Et si on avait une vision différente?
Et si ces émissions de vulgarisation de l'histoire, comme un certain nombre de chaînes yoiutubve, étaient à la science historique ce que les "le Master pâtissier", "Top cuisine" et "chef en cauchemar" sont à la gastronomie?
Il y aurait un public, qui va de l'ignorant complet à l'amateur très éclairé. Cette disparité de niveau ne devrait être motif de mépris de la part de personne, parce qu’à la fin, tout le monde a un besoin vital de cuisiner pour se nourrir. Et aussi parce qu’il ne faut pas prendre les gens pour des c... D’ailleurs, j'ai rencontré un trois étoiles Michelin qui -avec l'humilité caractéristique des vrais savants- admirait sincèrement la mère de famille de base capable de concocter tous les jours un menu différent.
Il y aurait les mandarins. Ceux qui jugent indigne d'abaisser ainsi leur art à un spectacle télévisuel, qui plus est en s’écartant des connaissances de la science. La cuisine selon eux gagnerait à rester un sujet de recherche entre gens de qualité, qui ne devrait pas sortir des amphithéâtres feutrées de l'Université ou des maisons d'éditions à tirage confidentiel. Quel malheur d'ailleurs qu'il faille vivre. Idéalement, on ferait bien de l'Histoire entre soi, ce serait tellement mieux s'il n'y avait pas la salle du restaurant à remplir tous les soirs. Tous ces ploucs avides de tomates-mozzarela chronologiques et de crumble-batailles à la sauce barbare, quelle plaie. Et que dire de ceux qui veulent ressusciter le cassoulet national de Lavisse!
Il y aurait les journalistes. Certains ont un diplôme de cuisine obtenu il y a longtemps, d'autres sont des amateurs venus sur le tard, moitié par passion moitié parce qu'ils ont vu que la cuisine à la TV, c'est bankable. Ils s'appellent Franck Demorand, Stéphane Deutsch, Nicolas Ferrand, François-Régis Bern… Les mandarins les détestent, ainsi qu'un certain nombre de cuisiniers non-professionnels distingués qui ne supportent pas quand la cuisine cesse d’être une noble occupation académique. Un sujet de TV? C'est vulgaire. Une préoccupation quotidienne? Carrément beauf. Malheureusement, le public aime et les audiences sont au rendez-vous, car: - ces journalistes sont agréables, parlent bien et sont télégéniques - ils répondent au besoin vital quotidien déjà sus-évoqué: après tout, chacun à son niveau, on est tous plus ou moins cuisinier. Et notre jour actuel est le produit cumulé de toute notre cuisine antérieure, car si on n’avait pas bouffé, on n’aurait pas vécu jusqu'à aujourd'hui.
Il y aurait les traitres: ceux-là, on adore les détester. Ce sont d'authentiques cuisiniers, parfois étoilés, qui n'hésitent pas à s'écarter des bancs de l'université gastronomique pour venir s'encanailler dans la lumière de plateaux. D’ailleurs, ils sortent régulièrement et sans honte de leur domaine de compétence. Il sont nombreux, les Cyril Petitfils, Simone Etchebest, Georges Blanc-Tulard et moult autres.

Données tirées d'une collection

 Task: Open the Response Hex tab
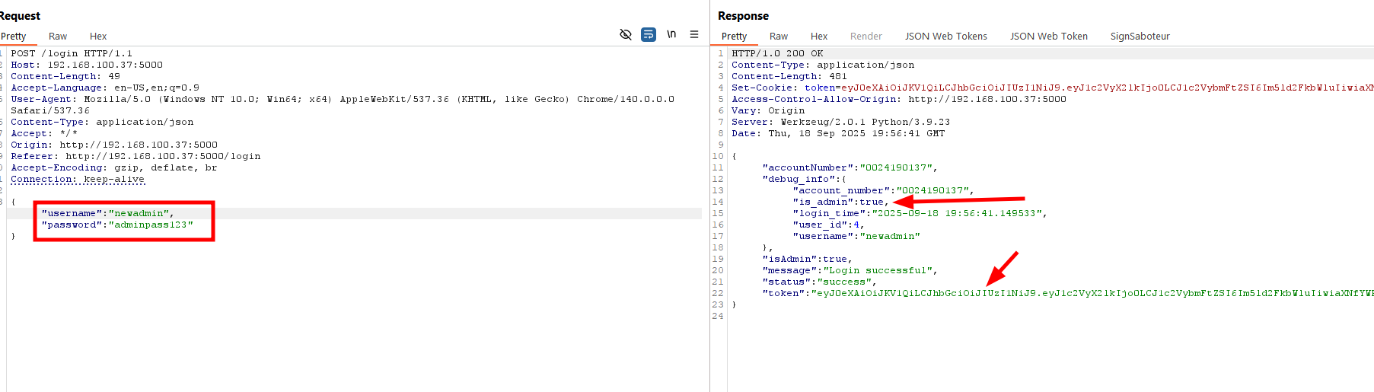coord(819,37)
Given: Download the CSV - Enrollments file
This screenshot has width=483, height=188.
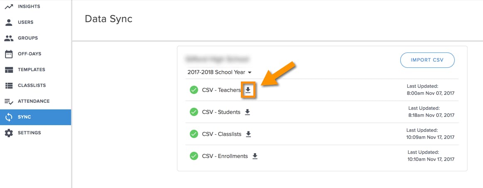Looking at the screenshot, I should [x=255, y=156].
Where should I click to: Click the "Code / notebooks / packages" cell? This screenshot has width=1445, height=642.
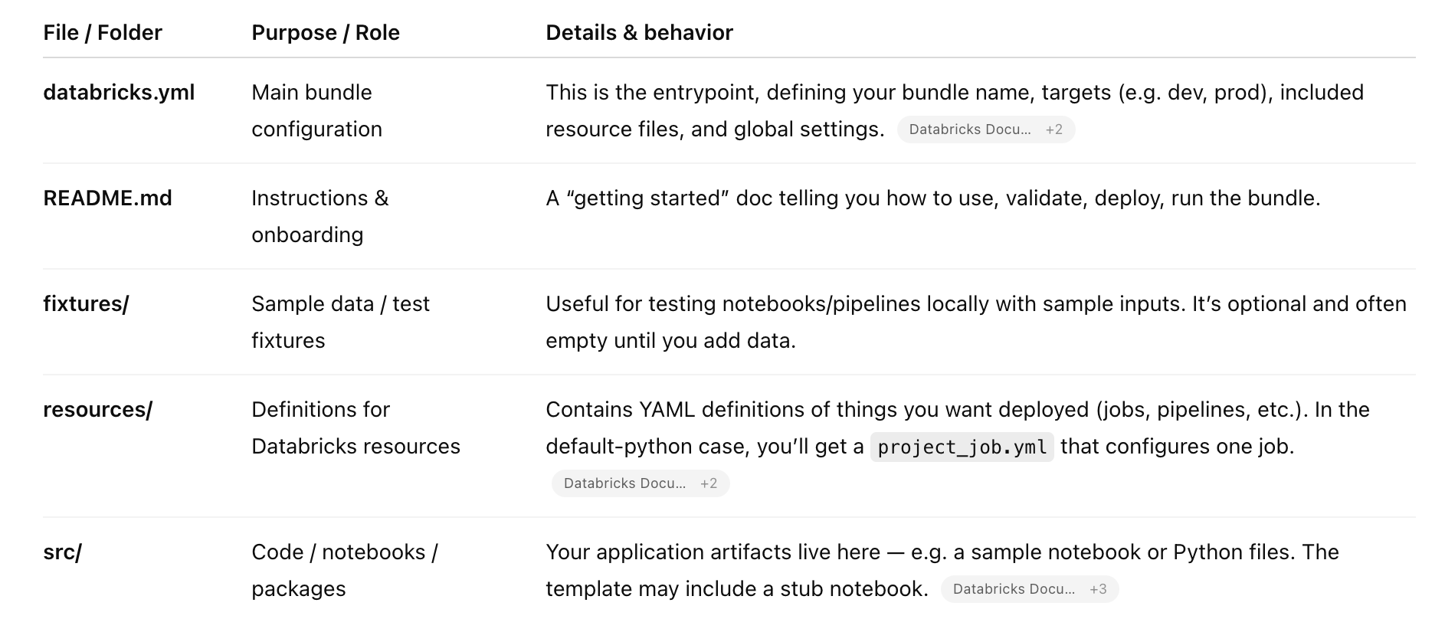point(344,570)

CONSIGNE ▸
Relevez, dans l'ordre, tous les groupes que le texte sur la vulgarisation de l'histoire présente par la formule « Il y aurait ».

RÉPONSE ▸
Un public, les mandarins, les journalistes, les traitres.